Quantcast
Channel: Storage at Microsoft
Viewing all articles
Browse latest Browse all 268

Data Deduplication in Windows Server Technical Preview 3

$
0
0

With the release of Windows Server Technical Preview 3, it’s time to provide updates on the feature content for Data Deduplication. Rather than only provide the delta from Technical Preview 2 to 3, and make you go back and forth between a couple of blog posts, I’m including the full article intact in this post and just adding the changes for TP3.

For those familiar with the Data Deduplication in Windows Server Technical Preview 2 article, you can jump down to the new entry for “Dedup Improvement #4: Support for the Nano Server”, since that is primarily what is new in this release.

Everything else still applies, so if you have been experimenting with Data Deduplication in the Technical Preview releases, please continue. If you have been waiting to jump in, Technical Preview 3 is a great release to get started with. And of course send email to dedupfeedback@microsoft.com and let us know how your evaluation goes and any questions you may have.

What’s New in Data Deduplication?

If I had to pick two words to sum up the major changes for Data Deduplication coming in the next version of Windows Server, they would be “scale” and “performance”. In this posting, I’ll explain what these changes are and provide some recommendations of what to evaluate in Windows Server Technical Preview 3.

In Windows Server 2016, we are making major investments to enable Data Deduplication (or “dedup” for short) to more effectively scale to handle larger amounts of data. For example, customers have been telling us that they are using dedup for such scenarios as backing up all the tenant VMs for hosting businesses, using from hundreds of terabytes to petabytes of data. For these cases, they want to use larger volumes and files while still getting the great space savings results they are currently getting from Windows Server.

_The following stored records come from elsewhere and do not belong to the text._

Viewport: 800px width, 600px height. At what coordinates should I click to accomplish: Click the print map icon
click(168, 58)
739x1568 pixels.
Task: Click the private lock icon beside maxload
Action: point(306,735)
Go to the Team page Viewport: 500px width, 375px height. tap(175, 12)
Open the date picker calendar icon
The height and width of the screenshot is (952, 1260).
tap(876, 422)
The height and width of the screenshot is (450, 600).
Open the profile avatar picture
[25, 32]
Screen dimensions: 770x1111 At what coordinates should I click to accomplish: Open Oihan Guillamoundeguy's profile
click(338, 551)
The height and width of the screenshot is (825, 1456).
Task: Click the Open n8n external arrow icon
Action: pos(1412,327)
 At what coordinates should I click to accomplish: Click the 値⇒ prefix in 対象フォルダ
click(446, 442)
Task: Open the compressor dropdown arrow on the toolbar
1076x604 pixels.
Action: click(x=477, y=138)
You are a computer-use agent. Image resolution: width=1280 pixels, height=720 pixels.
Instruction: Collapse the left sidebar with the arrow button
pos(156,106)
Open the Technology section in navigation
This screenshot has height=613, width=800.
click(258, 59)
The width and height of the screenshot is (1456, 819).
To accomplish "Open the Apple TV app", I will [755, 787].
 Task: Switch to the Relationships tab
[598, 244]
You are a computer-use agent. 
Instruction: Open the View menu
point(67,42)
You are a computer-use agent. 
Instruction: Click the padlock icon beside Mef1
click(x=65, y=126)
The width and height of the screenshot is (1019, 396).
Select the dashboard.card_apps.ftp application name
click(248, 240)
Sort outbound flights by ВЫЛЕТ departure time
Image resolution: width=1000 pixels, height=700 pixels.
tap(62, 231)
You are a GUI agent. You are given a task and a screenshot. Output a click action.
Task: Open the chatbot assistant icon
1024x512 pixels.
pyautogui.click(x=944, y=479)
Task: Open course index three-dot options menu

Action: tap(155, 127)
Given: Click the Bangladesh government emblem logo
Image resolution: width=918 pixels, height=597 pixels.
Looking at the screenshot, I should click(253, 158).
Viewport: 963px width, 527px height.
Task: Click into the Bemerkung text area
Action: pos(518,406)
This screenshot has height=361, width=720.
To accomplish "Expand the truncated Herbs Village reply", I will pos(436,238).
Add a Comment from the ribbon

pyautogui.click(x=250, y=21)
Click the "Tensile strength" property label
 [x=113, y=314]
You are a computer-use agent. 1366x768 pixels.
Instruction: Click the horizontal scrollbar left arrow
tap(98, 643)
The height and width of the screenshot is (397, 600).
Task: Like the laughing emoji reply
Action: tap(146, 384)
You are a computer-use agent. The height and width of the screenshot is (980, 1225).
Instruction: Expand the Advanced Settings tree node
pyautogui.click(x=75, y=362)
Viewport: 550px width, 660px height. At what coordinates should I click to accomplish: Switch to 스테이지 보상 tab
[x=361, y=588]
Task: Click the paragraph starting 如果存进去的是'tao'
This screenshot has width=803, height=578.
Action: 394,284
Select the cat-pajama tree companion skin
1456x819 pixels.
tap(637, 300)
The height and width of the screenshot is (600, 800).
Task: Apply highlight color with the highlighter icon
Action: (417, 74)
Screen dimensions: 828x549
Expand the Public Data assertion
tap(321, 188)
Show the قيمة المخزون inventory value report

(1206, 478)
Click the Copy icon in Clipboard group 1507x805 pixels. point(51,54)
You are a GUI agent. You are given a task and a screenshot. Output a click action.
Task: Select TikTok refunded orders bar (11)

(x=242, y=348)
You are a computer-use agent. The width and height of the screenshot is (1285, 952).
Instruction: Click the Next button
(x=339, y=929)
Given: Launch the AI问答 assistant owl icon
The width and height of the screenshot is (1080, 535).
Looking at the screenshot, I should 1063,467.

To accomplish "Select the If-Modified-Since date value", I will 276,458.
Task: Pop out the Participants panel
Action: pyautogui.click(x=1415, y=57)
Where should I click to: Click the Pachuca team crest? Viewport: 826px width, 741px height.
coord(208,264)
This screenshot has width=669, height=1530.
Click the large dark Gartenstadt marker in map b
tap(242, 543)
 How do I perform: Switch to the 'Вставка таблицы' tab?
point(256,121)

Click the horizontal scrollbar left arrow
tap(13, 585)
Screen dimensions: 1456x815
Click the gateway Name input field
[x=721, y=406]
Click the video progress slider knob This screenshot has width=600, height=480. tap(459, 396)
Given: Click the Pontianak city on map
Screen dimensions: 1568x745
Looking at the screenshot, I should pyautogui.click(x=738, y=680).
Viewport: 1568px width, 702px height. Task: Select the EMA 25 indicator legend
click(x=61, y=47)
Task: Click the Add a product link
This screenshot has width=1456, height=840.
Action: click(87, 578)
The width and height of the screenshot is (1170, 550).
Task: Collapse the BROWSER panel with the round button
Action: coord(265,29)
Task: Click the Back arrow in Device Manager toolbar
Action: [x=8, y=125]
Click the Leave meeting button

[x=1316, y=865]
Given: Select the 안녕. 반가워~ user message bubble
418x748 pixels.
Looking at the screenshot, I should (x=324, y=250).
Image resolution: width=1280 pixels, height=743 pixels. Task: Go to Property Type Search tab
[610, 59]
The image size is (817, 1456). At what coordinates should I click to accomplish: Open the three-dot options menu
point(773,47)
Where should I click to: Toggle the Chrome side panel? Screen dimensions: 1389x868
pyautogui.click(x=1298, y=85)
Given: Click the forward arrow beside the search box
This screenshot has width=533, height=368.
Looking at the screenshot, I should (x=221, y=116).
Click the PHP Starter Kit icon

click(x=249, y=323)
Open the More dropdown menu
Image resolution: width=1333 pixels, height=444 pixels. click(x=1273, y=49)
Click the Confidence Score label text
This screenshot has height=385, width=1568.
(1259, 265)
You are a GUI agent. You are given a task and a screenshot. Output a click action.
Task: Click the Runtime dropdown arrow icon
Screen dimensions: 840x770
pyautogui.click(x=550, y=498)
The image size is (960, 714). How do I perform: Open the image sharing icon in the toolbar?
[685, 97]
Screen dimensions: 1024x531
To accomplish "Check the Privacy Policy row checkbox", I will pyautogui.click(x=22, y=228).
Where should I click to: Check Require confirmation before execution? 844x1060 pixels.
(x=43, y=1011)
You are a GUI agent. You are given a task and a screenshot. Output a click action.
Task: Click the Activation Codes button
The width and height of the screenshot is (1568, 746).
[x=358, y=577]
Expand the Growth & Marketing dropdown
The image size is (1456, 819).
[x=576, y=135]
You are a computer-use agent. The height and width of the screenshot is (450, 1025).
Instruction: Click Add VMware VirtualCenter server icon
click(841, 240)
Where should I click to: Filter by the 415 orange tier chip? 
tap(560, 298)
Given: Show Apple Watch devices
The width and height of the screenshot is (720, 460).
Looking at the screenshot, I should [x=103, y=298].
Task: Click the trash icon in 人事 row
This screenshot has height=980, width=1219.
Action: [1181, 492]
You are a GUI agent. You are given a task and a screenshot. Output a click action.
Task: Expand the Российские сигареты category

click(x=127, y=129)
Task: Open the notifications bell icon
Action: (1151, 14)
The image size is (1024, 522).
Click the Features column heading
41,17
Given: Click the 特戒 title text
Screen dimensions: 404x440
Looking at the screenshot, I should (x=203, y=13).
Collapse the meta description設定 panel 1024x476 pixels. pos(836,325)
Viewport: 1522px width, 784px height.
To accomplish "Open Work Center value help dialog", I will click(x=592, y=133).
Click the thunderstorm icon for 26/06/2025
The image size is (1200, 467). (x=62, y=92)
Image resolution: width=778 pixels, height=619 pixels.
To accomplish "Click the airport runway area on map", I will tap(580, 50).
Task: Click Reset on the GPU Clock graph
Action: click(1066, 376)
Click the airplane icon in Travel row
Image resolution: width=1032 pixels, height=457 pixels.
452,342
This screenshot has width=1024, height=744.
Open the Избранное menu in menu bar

Dedup Improvement #1: Use the volume size you need, up to 64TB

Dedup in Windows Server 2012 R2 optimizes data using a single-threaded job and I/O queue for each volume. It works great, but you do have to be careful not to make the volumes so big that the dedup processing can’t keep up with the rate of data changes, or “churn”. In a previous blog posting (Sizing Volumes for Data Deduplication in Windows Server), we explained in detail how to determine the right volume size for your workload and typically we have recommended to keep volume size <10TB.

That all changes in Windows Server 2016 with a full redesign of dedup optimization processing. We now run multiple threads in parallel using multiple I/O queues on a single volume, resulting in performance that was only possible before by dividing up your data into multiple, smaller volumes:

The result is that our volume guidance changes to a very simple statement: Use the volume size you need, up to 64TB.

Dedup Improvement #2: File sizes up to 1TB are good for dedup

While the current version of Windows Server supports the use of file sizes up to 1TB, files “approaching” this size are noted as “not good candidates” for dedup. The reasons have to do with how the current algorithms scale, where, for example, things like scanning for and inserting changes can slow down as the total data set increases. This has all been redesigned for Windows Server 2016 with the use of new stream map structures and improved partial file optimization, with the results being that you can go ahead and dedup files up to 1TB without worrying about them not being good candidates. These changes also improve overall optimization performance by the way, adding to the “performance” part of the story for Windows Server 2016.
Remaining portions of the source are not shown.